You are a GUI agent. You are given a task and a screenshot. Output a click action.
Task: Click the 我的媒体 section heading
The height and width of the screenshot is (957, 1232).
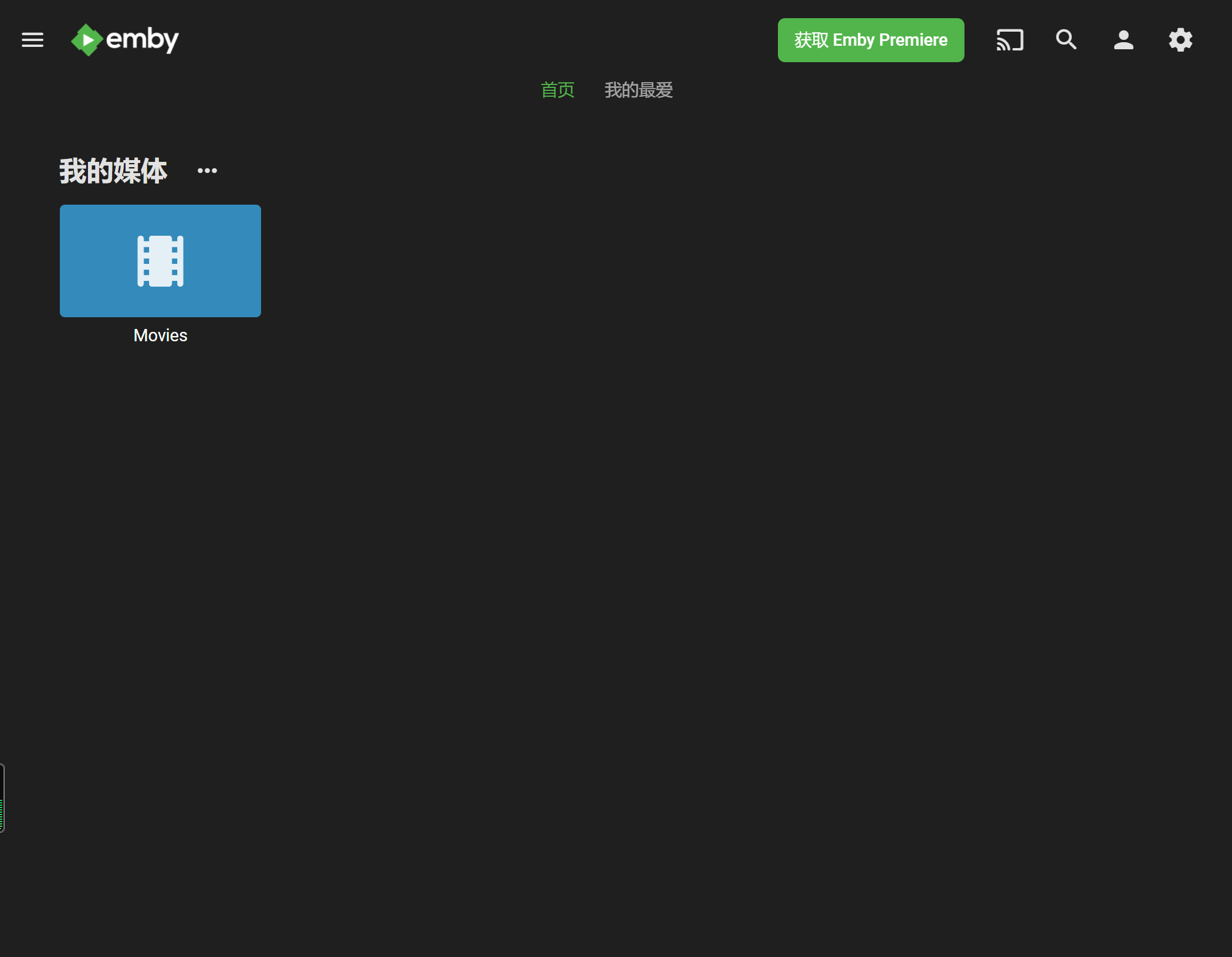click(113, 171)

---

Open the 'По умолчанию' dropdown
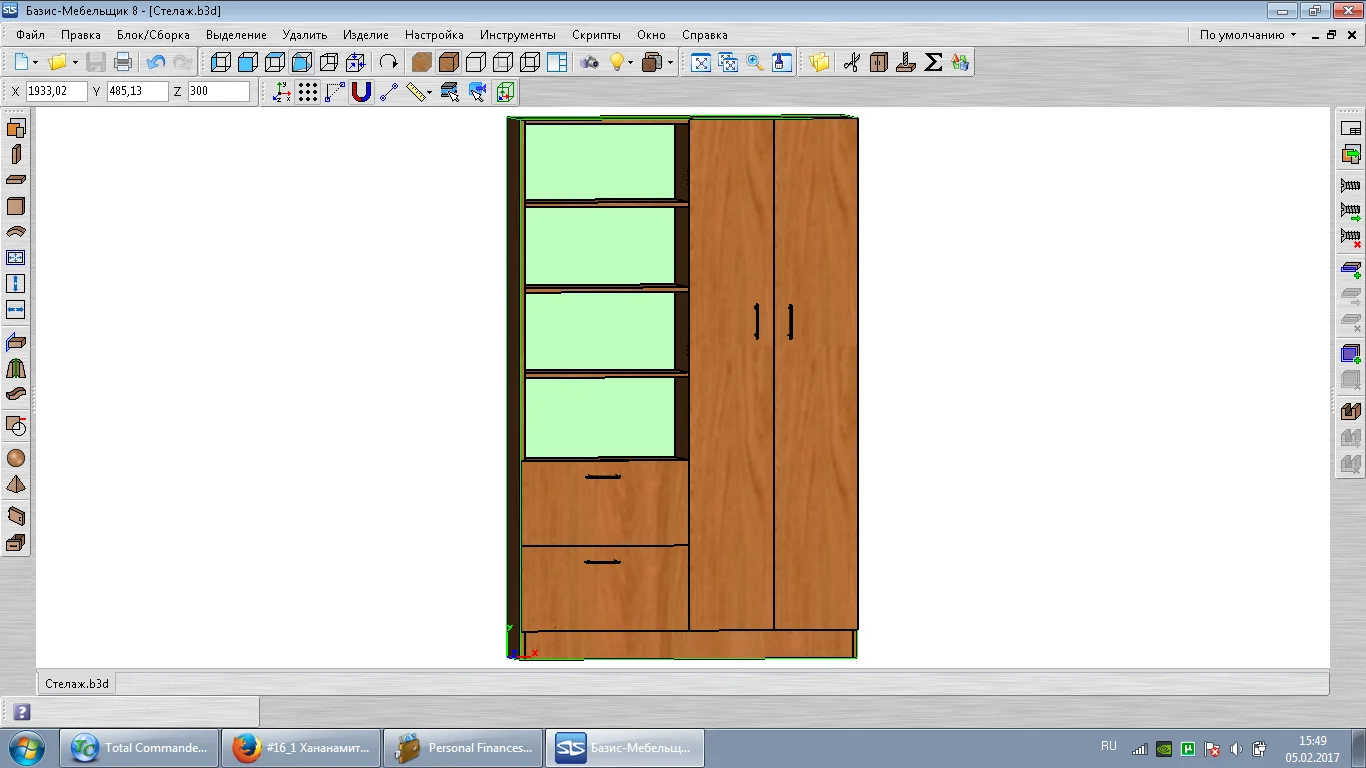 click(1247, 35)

...

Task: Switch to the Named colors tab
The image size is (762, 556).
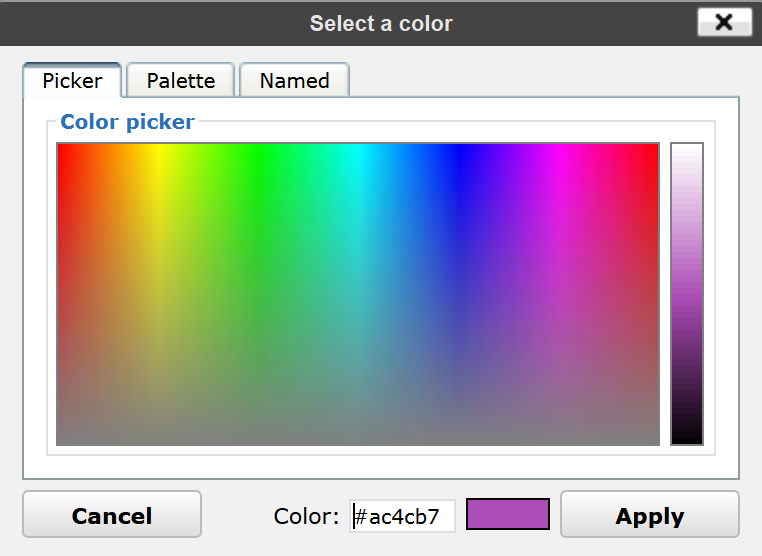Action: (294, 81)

▶ TASK OBJECTIVE
Reproduce the entries between the line containing "You are a GUI" and the line containing "click(113, 171)", inclusive, with the requests kept intact and -41 added to each coordinate in the answers. Omit the pictures from your reply.

▶ OUTPUT OF THE EXERCISE
You are a GUI agent. You are given a task and a screenshot. Output a click action.
Task: Click the 我的媒体 section heading
The height and width of the screenshot is (957, 1232).
click(72, 130)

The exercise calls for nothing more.